AIM OF THE EXERCISE
Drop the pictures; give again exactly the lines from the one holding "You are a computer-use" through the end of the data.

[Items from a dataset]
--------------------

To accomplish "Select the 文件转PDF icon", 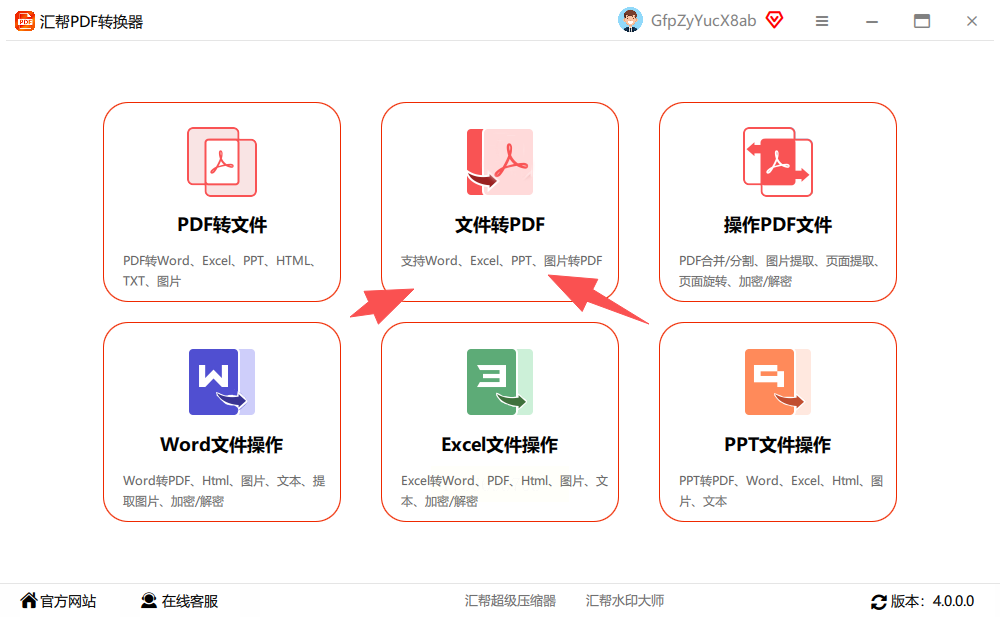I will pyautogui.click(x=500, y=162).
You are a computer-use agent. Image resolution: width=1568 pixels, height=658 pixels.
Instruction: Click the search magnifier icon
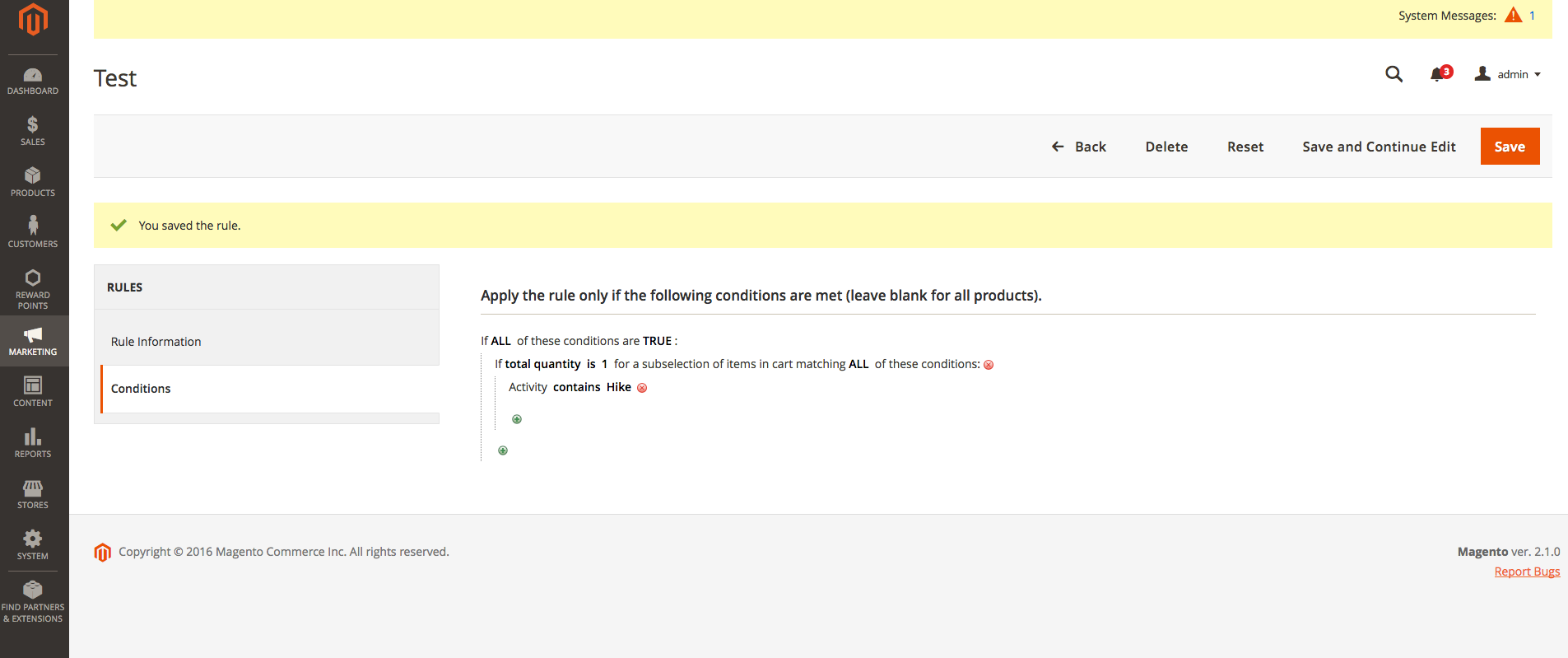click(x=1394, y=74)
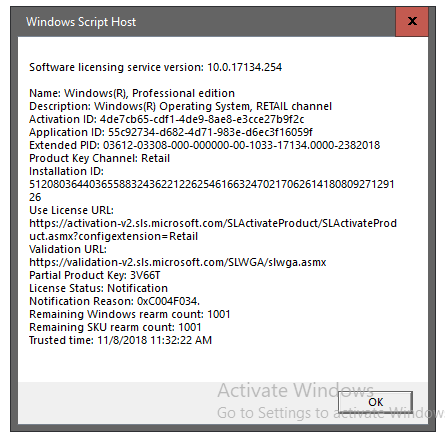This screenshot has height=437, width=445.
Task: Click the Activation ID line
Action: tap(167, 119)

--------------------

COMPLETED TASK
You are a computer-use agent. Image resolution: width=1568 pixels, height=658 pixels.
Instruction: Click the search magnifier icon
click(x=1394, y=74)
This screenshot has height=437, width=445.
Task: Click the Activation ID line
Action: tap(167, 119)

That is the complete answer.